Exercise brief:
Scan the listing below for the word "agent" and copy every line where it occurs.

=== Begin Enclosure ===

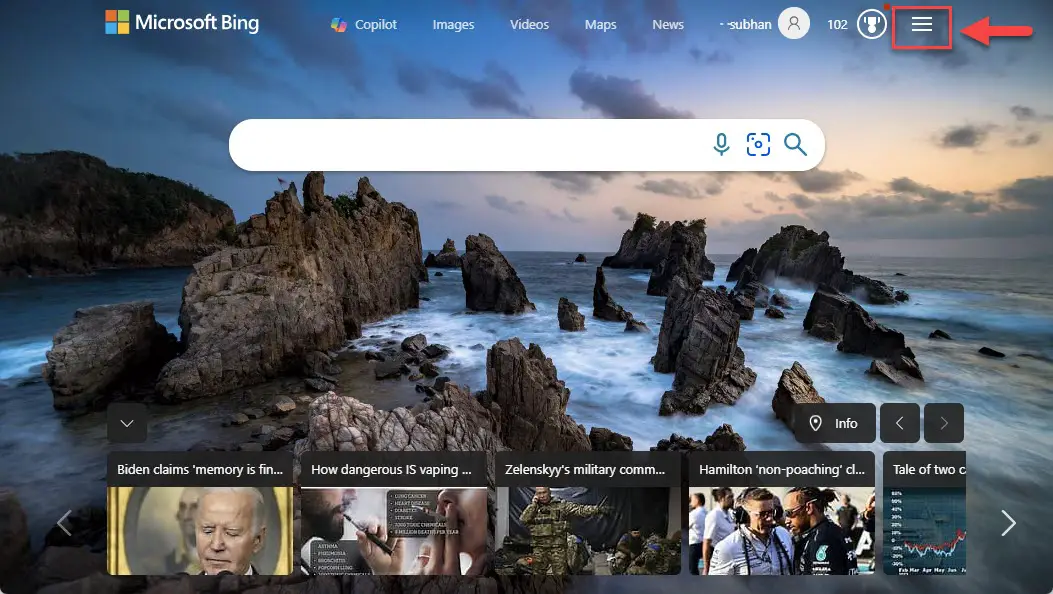Open the Microsoft Rewards trophy icon
Viewport: 1053px width, 594px height.
(871, 24)
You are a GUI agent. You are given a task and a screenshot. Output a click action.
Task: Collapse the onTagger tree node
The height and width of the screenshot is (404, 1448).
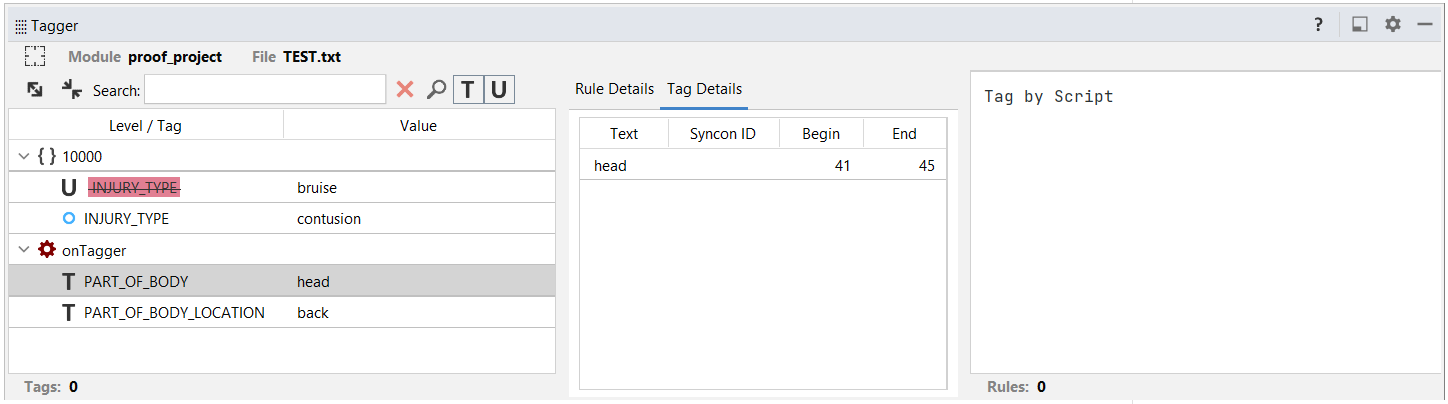click(x=24, y=251)
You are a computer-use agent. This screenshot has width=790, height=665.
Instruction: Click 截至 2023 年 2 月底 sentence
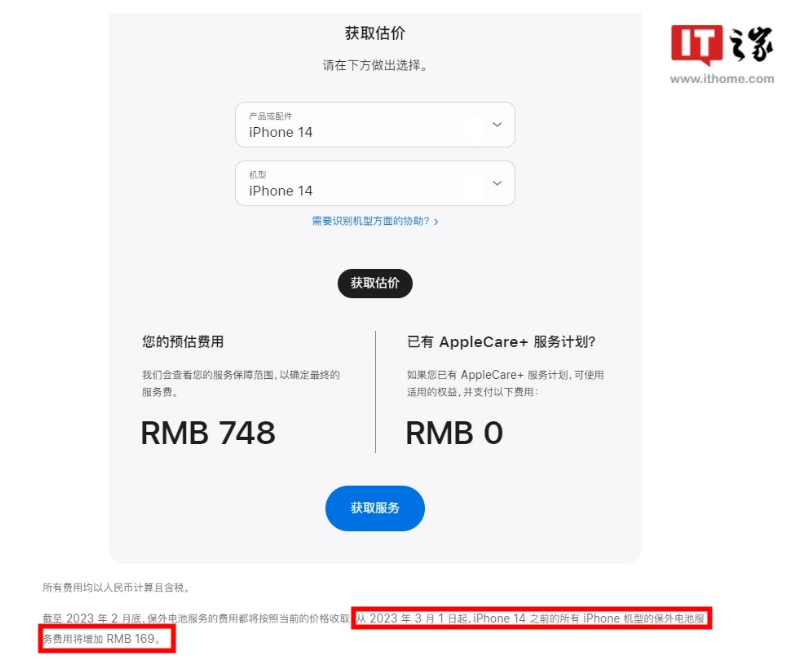point(196,618)
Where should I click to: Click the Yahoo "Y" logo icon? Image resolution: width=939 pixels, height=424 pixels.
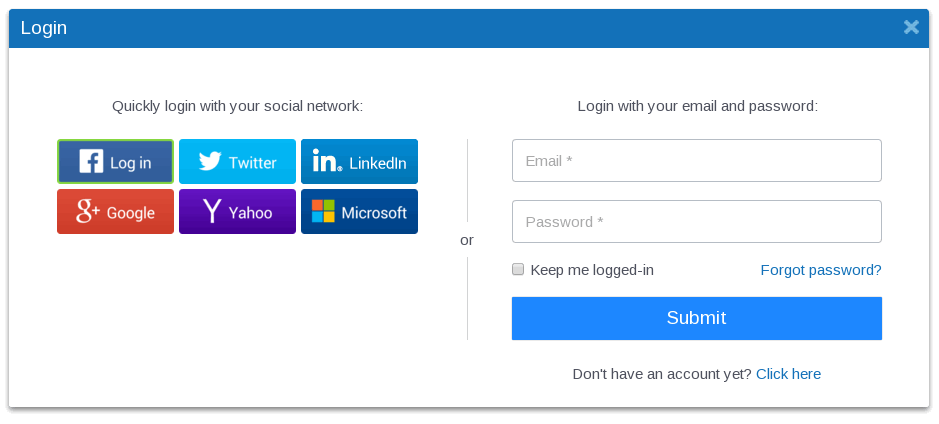(x=211, y=211)
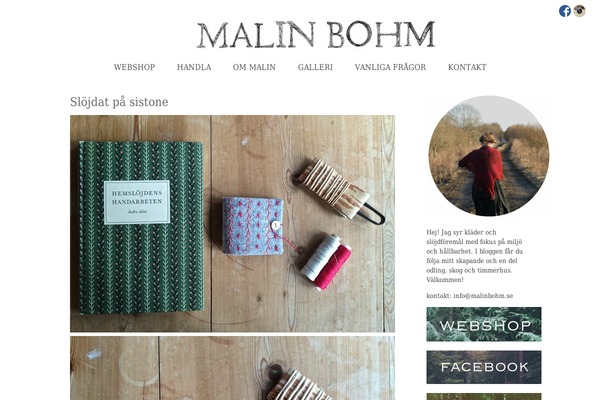Go to the Handla menu page
This screenshot has height=400, width=600.
(194, 67)
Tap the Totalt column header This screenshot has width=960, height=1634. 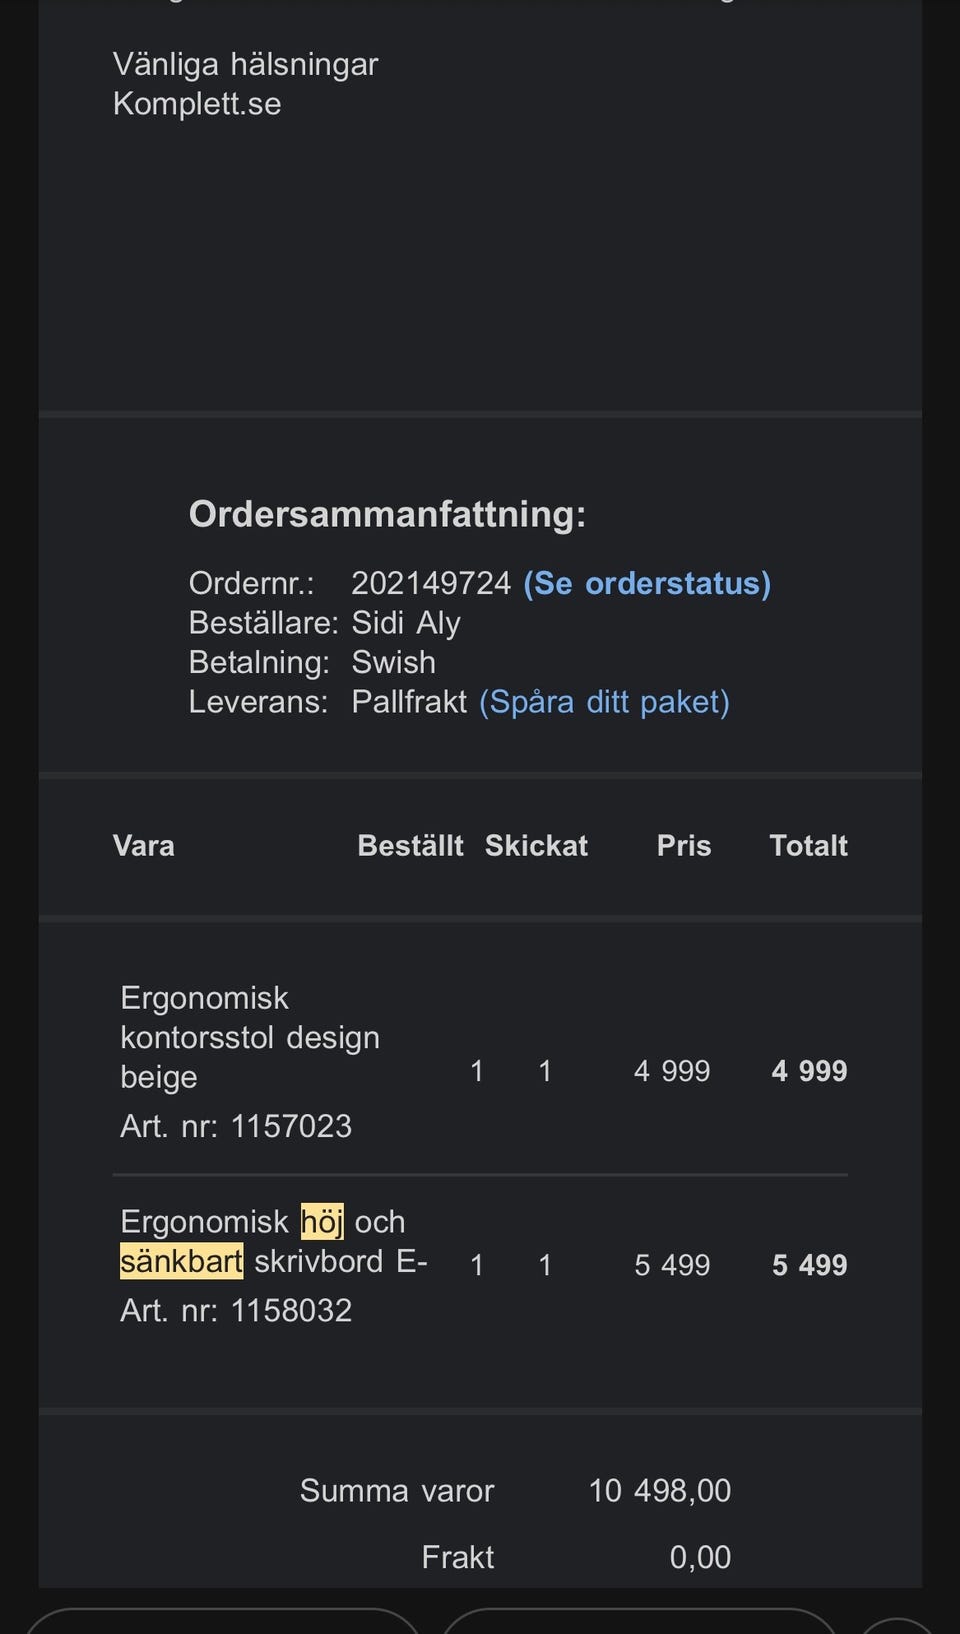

=== End Enclosure ===

Response to the exercise:
You are a GUI agent. You are given a task and a screenshot. Output a click action.
You are a computer-use agent. This screenshot has width=790, height=665.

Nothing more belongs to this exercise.